Саша Панченко объявился в среду первого сентября. У Долина это был, наверное, лучший день за последние несколько лет. Дочка пошла в первый класс, и он провел с ней и с Леной почти весь день. Сначала бывшие супруги проводили Динку на первый звонок, затем посидели в кафе, затем разошлись. Долин ненадолго заскочил в Управление и вернулся в большую профессорскую квартиру на Сретенском бульваре – пора было уже забирать первоклашку из школы. Первый день – короткий день. Динка велела отцу вновь подняться домой, чтобы на кухне в третий раз рассказать обо всем-всем-всем, что она увидела в школе. Долин с Леной много смеялись, попили чаю, и майор вышел на бульвар. «Ничего-ничего еще не потеряно», – размышлял он, шагая к метро, и вновь по лицу его гуляла улыбка надежды.

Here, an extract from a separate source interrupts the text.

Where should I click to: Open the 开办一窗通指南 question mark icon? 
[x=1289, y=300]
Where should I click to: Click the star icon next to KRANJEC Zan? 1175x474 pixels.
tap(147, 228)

На «Чистых прудах» эскалатор понес его под землю.
– Валерий Эдуардович, – услышал он в самое ухо, – очень хочется с вами поговорить без свидетелей.
– Едь до «Парка культуры» и иди по набережной в сторону Нескучного сада. Я буду сзади.
Они сели в разные вагоны, и минут через тридцать, убедившись, что наружки нет, майор подошел к Саше и сделал то, чего сам не ожидал – обнял своего агента. Правда, сразу засмущался.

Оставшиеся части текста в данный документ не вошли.